How to ensure a voice for business

PUBLISHED : Sunday, 28 December, 2003, 12:00am
UPDATED : Sunday, 28 December, 2003, 12:00am

Is Jake van der Kamp ('Try selling this suffrage deal in New York', December 23) the only person to comment on Wharf chairman Peter Woo Kwong-ching's preposterous suggestion that a quarter of the seats in the Legislative Council be reserved for the business community?


The mind boggles at what a sophisticated audience of North Americans or Western Europeans would think if Mr Woo even hinted at such an antediluvian notion at a talk on one of his overseas trips for the Trade Development Council.


I suppose that it is asking too much to suggest that even Mr Woo can see what the solution is if he wants business to be represented in a democratically elected Legco.

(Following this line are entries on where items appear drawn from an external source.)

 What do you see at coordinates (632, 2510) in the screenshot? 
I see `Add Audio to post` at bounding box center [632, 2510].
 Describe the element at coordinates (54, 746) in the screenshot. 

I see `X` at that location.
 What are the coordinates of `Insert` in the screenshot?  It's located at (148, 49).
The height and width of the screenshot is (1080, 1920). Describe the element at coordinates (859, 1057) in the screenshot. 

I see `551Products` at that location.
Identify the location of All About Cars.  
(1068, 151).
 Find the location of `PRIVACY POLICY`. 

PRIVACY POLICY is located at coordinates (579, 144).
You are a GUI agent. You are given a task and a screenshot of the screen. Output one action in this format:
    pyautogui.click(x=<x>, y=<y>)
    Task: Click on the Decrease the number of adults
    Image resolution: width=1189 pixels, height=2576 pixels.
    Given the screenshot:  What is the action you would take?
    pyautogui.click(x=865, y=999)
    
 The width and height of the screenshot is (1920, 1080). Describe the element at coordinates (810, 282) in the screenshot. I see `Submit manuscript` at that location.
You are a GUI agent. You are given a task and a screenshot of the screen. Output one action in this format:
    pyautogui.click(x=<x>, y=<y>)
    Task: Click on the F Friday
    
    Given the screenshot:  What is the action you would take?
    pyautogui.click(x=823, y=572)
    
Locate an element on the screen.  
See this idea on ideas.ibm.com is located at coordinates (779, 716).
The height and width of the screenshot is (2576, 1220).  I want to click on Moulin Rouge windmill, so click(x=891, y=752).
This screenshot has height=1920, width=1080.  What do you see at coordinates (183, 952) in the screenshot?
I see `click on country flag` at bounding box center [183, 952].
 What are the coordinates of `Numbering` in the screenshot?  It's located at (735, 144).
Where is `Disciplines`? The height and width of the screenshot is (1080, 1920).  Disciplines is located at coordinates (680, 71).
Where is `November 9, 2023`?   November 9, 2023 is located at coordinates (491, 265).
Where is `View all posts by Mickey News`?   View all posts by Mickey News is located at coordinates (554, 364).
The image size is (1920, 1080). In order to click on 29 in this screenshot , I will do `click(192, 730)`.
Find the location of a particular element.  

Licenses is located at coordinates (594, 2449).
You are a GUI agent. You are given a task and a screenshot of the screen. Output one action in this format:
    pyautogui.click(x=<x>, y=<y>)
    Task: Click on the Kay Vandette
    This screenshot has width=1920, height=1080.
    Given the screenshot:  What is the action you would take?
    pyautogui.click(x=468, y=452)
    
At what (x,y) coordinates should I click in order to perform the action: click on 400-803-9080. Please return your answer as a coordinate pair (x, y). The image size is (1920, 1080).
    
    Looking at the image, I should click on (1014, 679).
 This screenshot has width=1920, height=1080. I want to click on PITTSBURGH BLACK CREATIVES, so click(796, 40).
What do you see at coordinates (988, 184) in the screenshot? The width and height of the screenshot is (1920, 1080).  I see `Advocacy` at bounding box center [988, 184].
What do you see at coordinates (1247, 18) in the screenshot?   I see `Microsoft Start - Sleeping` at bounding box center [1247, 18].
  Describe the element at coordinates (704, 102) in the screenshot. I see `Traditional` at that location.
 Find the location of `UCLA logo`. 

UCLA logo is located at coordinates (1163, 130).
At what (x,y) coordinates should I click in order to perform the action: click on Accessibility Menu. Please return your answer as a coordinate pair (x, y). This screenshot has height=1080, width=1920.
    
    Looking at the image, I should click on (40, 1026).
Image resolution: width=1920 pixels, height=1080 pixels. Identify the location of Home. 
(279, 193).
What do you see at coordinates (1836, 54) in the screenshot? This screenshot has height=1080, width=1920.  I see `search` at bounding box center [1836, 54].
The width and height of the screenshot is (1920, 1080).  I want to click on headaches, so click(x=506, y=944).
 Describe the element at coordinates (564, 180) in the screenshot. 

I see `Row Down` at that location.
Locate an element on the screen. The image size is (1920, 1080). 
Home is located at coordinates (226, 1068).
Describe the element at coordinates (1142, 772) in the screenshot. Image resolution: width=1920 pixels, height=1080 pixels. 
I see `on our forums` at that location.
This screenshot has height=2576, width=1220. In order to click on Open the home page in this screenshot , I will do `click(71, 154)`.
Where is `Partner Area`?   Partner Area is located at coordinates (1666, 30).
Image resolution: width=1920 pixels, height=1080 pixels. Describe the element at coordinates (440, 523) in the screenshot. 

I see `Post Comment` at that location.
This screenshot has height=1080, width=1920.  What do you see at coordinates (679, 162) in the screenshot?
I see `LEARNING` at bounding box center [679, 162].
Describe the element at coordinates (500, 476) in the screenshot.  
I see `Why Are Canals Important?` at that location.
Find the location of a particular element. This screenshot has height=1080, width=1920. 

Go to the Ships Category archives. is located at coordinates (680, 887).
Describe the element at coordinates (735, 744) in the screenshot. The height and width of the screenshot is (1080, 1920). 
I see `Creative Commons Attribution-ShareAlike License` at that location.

He must form a political party and its members must stand for election. He could even try ensuring that members of the Liberal Party stand for election in the business interest. After all, the Republicans in the US and the Conservatives in the UK (when they were a force to be reckoned with) could both be said to represent business interests, to say nothing of Premier Silvio Berlusconi's party in Italy.


There is therefore nothing unusual in business being represented in a democratically elected legislature. Indeed, it is desirable.


Does Mr Woo have so little confidence in the ability of our businessmen to win any popular election that he feels the need to 'protect' them through the appointments system?


Incidentally, it is interesting that Hopewell Holdings chairman Sir Gordon Wu Ying-sheung and Hutchison Whampoa chairman Li Ka-shing have both spoken out in favour of democracy.